Industry bodies call on govt for stimulus of up to Rs 16 lakh crore
The Federation of Indian Chambers of Commerce and Industry (Ficci) on Tuesday estimated the magnitude of daily losses arising from the national slowdown at Rs 40,000 crore.
Industry bodies redoubled calls for a financial package of Rs 14 lakh crore to Rs 16 lakh crore to revive the economy even as they supported Prime Minister Narendra Modi’s decision to extend the 21-day lockdown that ended on Tuesday by 19 days to May 3.
The Federation of Indian Chambers of Commerce and Industry (Ficci) on Tuesday estimated the magnitude of daily losses arising from the national slowdown at Rs 40,000 crore . “It is also expected that close to 40 million jobs are at risk during the period April-September 2020. Hence, an urgent relief package is also critical,” Ficci president Sangita Reddy said.
In his speech on Tuesday morning announcing the extension, Modi also asked companies not to retrench people. “Show empathy to people working in your business,” he said.
But roiled by the lockdown, which has bought economic activity to a standstill, Indian industry is looking for an economic package from the government -- akin to the one announced by the US, around 10% of that country’s gross domestic product (GDP), in the form of assistance to individuals, companies, and states.
“The economy needs a stimulus package of at least about Rs 14 lakh crore , including around Rs 2.20 lakh crore fertiliser dues, payments from public sector companies, and tax and other refunds,” Niranjan Hiranandani, president, Associated Chambers of Commerce and Industry of India (Assocham), said.

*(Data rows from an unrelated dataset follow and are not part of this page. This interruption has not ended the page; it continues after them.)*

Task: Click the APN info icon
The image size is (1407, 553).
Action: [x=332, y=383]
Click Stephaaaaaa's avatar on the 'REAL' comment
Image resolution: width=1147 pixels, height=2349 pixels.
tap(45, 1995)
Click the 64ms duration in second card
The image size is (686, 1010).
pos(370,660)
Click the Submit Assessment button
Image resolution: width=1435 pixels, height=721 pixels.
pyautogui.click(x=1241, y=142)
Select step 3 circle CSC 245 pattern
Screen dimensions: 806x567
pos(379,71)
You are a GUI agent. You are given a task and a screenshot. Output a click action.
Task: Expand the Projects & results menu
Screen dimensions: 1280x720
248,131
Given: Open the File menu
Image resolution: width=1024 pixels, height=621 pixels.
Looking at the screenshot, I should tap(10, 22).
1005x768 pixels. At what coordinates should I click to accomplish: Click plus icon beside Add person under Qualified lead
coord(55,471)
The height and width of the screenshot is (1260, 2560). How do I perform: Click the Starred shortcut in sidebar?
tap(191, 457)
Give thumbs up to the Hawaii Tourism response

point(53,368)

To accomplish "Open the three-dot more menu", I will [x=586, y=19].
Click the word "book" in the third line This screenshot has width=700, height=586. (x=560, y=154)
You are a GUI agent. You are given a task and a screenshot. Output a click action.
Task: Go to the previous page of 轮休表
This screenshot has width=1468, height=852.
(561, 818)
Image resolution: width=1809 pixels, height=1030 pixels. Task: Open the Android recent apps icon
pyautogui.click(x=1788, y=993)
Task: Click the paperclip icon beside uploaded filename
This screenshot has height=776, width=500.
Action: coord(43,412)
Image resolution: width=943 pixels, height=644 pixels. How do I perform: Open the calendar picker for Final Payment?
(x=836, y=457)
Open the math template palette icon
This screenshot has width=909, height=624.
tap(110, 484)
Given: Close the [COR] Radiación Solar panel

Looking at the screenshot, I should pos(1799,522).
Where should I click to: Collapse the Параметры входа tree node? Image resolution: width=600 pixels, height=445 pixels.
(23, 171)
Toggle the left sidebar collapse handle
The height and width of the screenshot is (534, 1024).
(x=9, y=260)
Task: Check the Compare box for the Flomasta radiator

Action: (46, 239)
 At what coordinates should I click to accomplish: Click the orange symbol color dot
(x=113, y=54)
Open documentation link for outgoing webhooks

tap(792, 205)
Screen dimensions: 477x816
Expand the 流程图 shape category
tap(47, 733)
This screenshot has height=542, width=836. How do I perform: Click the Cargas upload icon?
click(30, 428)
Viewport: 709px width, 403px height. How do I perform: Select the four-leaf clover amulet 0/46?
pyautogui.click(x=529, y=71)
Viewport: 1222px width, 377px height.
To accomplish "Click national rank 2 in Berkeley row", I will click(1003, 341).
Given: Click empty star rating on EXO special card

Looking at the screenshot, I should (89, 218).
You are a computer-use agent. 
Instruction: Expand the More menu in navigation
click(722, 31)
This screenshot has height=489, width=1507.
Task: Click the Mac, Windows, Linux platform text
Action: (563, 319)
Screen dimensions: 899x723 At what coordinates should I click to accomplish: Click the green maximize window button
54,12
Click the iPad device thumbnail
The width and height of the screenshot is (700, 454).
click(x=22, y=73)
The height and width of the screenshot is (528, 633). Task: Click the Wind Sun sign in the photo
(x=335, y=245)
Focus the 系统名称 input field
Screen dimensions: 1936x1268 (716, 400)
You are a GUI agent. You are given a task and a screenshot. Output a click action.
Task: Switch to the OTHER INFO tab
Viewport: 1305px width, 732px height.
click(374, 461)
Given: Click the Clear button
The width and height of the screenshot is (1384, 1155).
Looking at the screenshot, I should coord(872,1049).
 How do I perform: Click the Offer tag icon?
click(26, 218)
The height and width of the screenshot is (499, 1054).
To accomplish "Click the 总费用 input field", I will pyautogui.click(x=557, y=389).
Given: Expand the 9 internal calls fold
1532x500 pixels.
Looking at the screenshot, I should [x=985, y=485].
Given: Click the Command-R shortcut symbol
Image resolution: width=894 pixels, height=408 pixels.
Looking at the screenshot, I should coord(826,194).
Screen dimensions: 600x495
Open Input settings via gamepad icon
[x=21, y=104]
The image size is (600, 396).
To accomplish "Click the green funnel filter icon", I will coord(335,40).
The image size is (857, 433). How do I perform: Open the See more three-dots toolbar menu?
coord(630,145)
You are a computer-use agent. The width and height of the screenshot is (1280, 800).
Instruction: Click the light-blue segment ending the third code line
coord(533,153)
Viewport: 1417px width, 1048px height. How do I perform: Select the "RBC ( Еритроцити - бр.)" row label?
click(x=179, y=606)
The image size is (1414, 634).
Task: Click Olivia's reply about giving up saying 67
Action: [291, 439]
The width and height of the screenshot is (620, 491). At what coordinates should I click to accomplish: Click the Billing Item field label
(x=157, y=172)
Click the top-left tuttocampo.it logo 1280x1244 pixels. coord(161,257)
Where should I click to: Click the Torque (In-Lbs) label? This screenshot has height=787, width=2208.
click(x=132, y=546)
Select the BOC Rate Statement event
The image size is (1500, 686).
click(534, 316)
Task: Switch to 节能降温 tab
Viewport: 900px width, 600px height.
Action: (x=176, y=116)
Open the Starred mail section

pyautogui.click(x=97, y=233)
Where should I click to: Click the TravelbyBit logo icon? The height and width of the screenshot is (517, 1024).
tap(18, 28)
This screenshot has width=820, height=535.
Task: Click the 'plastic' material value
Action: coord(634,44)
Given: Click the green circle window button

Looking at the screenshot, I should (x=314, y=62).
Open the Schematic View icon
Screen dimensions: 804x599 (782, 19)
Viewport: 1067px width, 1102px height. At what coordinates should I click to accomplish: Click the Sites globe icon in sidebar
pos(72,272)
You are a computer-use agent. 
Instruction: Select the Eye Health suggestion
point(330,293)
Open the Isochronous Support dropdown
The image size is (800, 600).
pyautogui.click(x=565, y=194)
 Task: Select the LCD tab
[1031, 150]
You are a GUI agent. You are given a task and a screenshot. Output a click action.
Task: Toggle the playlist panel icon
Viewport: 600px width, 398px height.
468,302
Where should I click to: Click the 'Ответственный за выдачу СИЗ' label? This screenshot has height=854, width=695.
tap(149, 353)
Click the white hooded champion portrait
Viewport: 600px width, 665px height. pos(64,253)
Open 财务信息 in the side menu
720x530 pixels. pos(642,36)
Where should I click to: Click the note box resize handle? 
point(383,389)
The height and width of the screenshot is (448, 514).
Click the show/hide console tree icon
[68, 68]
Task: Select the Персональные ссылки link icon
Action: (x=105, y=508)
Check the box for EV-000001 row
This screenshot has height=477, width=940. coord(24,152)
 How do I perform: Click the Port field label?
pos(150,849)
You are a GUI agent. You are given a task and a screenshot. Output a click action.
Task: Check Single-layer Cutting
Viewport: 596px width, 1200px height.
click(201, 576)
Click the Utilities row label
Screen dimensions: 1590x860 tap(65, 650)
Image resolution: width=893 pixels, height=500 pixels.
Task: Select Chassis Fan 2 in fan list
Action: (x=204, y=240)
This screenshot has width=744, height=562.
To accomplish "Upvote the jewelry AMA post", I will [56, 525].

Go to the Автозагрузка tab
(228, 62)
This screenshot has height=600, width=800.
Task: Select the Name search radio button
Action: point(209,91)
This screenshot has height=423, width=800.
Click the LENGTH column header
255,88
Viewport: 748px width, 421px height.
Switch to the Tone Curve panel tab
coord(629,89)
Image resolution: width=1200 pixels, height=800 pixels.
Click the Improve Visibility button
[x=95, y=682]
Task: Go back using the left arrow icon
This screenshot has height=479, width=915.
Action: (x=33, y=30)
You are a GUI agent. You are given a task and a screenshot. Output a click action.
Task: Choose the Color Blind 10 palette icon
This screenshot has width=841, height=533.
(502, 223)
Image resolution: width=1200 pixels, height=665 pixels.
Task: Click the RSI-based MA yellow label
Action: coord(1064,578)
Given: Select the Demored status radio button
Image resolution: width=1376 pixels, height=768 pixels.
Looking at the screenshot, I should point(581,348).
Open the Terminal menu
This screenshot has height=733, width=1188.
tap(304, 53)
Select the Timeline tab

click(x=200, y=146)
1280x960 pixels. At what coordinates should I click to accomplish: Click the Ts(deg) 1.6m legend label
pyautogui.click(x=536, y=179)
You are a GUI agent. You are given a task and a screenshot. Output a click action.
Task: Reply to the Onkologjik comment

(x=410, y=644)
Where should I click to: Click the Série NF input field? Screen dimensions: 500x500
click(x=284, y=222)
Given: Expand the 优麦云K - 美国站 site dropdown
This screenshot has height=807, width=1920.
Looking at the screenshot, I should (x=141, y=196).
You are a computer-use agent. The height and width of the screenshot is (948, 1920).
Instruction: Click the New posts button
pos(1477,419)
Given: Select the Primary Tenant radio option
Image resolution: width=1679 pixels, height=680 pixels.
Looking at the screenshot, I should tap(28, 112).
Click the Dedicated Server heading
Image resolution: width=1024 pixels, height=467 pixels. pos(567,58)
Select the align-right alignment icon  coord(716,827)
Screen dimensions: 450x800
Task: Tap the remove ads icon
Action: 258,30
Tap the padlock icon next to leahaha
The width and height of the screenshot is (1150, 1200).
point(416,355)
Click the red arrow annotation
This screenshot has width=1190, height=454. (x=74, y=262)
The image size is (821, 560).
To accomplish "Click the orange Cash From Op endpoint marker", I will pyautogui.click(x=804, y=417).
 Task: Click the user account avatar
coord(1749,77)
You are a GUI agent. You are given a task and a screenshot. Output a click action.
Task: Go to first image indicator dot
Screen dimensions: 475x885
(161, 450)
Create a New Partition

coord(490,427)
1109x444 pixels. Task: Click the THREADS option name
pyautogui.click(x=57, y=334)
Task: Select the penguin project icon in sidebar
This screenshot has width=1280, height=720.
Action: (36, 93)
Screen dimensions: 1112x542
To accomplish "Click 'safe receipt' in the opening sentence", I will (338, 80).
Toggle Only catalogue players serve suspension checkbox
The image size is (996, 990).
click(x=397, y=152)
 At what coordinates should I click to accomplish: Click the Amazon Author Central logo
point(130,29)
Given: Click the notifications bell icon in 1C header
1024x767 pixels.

DK Aggarwal, president of the PHD Chambers of Commerce and Industry, demanded “an increased stimulus relief package of Rs 16 lakh crore”.
The other element of the package should be focused on creating demand, which is going to be a major challenge for the industry when the economy reopens, Hiranandani said. “Cut GST [Goods and Services Tax] rates by 50% for six months to boost demand. This will cost (the government) Rs 3 lakh crore.”
Demand can also be created by paying another Rs 80,000 crore through a direct cash transfer to farmers. “Pay them each about Rs 5,000 additional cash,” he said. Micro, small and medium enterprises (MSMEs) are on the verge of closure due to liquidity crunch and other issues, he added. “They need about Rs 2.80 lakh crore in terms of low cost credit and other incentives.”
Other sectors are also hurting.
Exporters, particularly small units, are on the verge of closure, said Sharad Kumar Saraf, president, the Federation of Indian Export Organisations (FIEO). They have no money to pay wages this month, he added, disappointed at the extension of the lockdown.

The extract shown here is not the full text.